Data from three academic institutions were used to develop a model to predict pathologic stage in a group of men with clinically localized prostate cancer. The model combined serum prostate-specific antigen (PSA) level, clinical stage, and Gleason score. The data were used to generate nomograms that present the probability of a patient having organ-confined cancer, isolated capsular penetration, seminal vesicle involvement, or pelvic lymph node involvement. [Oncol News Int 6(Suppl 3):14-15, 1997]

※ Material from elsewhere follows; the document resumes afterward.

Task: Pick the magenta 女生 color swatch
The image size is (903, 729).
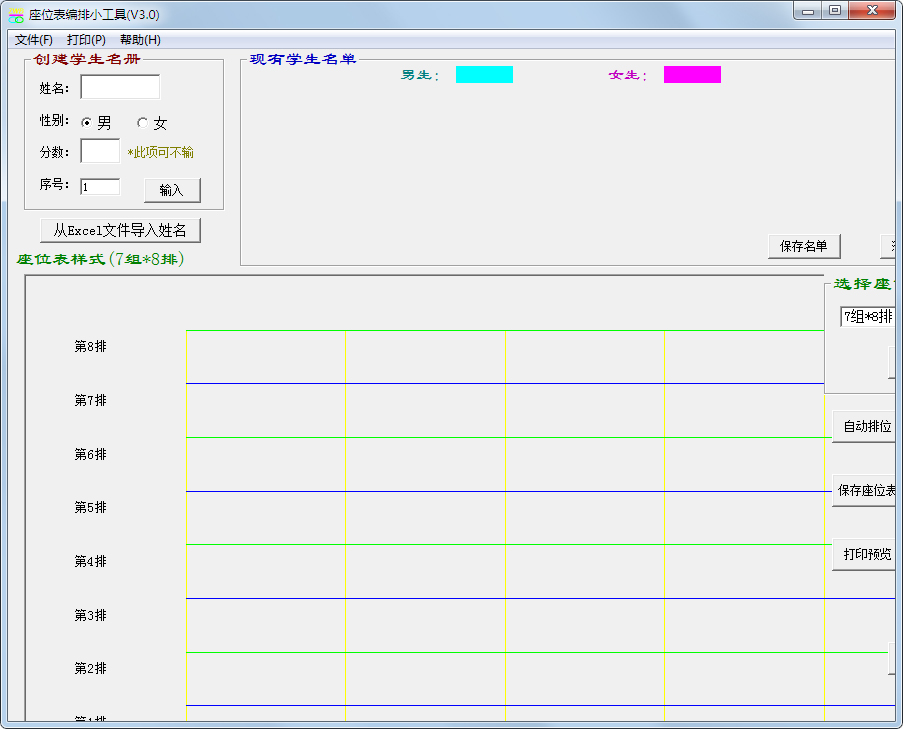Action: point(692,75)
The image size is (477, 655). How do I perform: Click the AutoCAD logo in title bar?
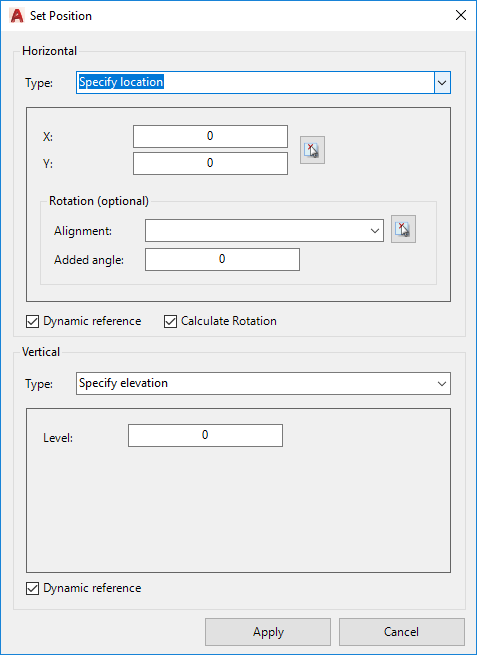17,16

ABSTRACT: Data from three academic institutions were used to develop a model to predict pathologic stage in a group of men with clinically localized prostate cancer. The model combined serum prostate-specific antigen (PSA) level, clinical stage, and Gleason score. The data were used to generate nomograms that present the probability of a patient having organ-confined cancer, isolated capsular penetration, seminal vesicle involvement, or pelvic lymph node involvement. [Oncol News Int 6(Suppl 3):14-15, 1997]

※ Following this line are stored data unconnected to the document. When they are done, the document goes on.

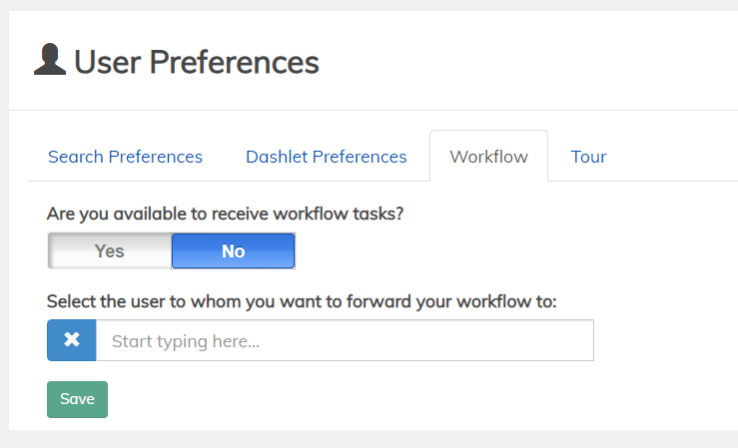This screenshot has width=738, height=448.
Task: Click the user silhouette icon in the heading
Action: [x=50, y=60]
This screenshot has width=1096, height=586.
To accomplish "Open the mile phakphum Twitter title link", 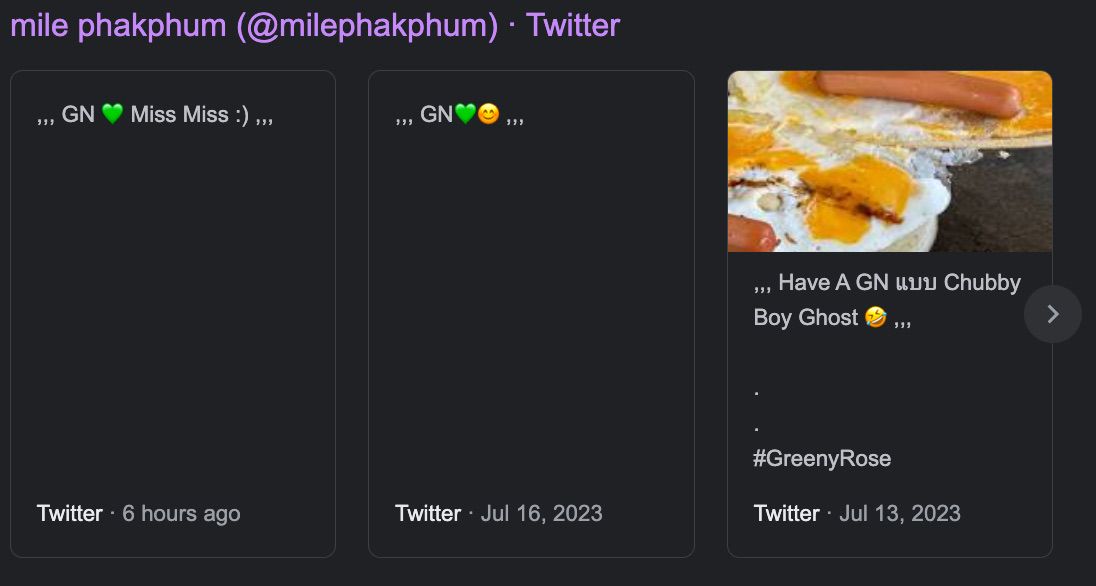I will [x=315, y=26].
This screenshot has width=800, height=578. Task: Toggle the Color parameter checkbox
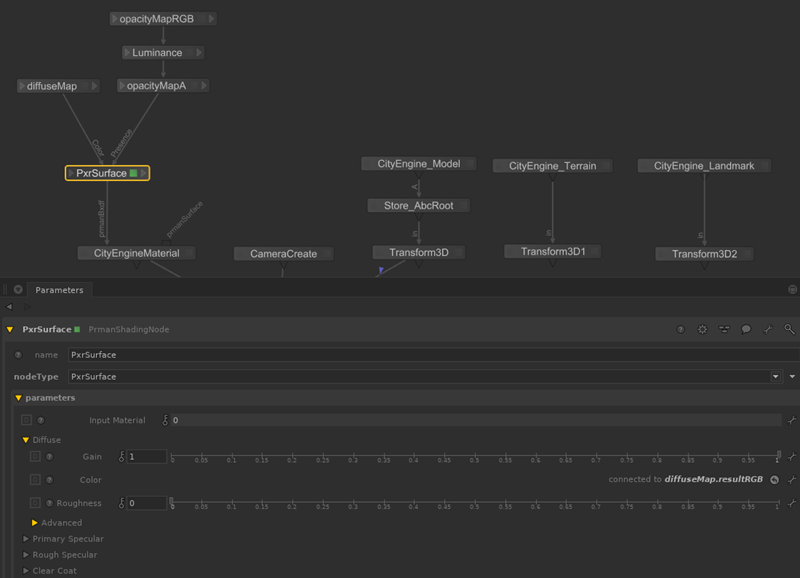(35, 480)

The ability to better predict pathologic stage of localized prostate cancer and so make more informed treatment decisions may be improved by a model combining prostate-specific antigen (PSA), clinical stage, and Gleason score. How and why the model was developed and its results among more than 4,000 patients were described at the First Sonoma Conference on Prostate Cancer by Alan Partin, MD, of Johns Hopkins Hospital.
The model was used to generate nomograms. The numbers within each cell of the nomogram represent the percent probability of a final pathologic stage based on the three variables (PSA, Gleason score, and clinical stage). Validation analyses showed that 72.4% of the time, the nomograms predicted the pathologic stage correctly to within 10%: for organ-confined disease, they were correct 67.3% of the time; for capsular penetration, 59.6%; for seminal vesicle involvement, 79.6%; and for lymph node involvement, 82.9% of the time they were correct. Clinicians can use these nomograms in counseling patients about the probable stage of their tumor and treatment options.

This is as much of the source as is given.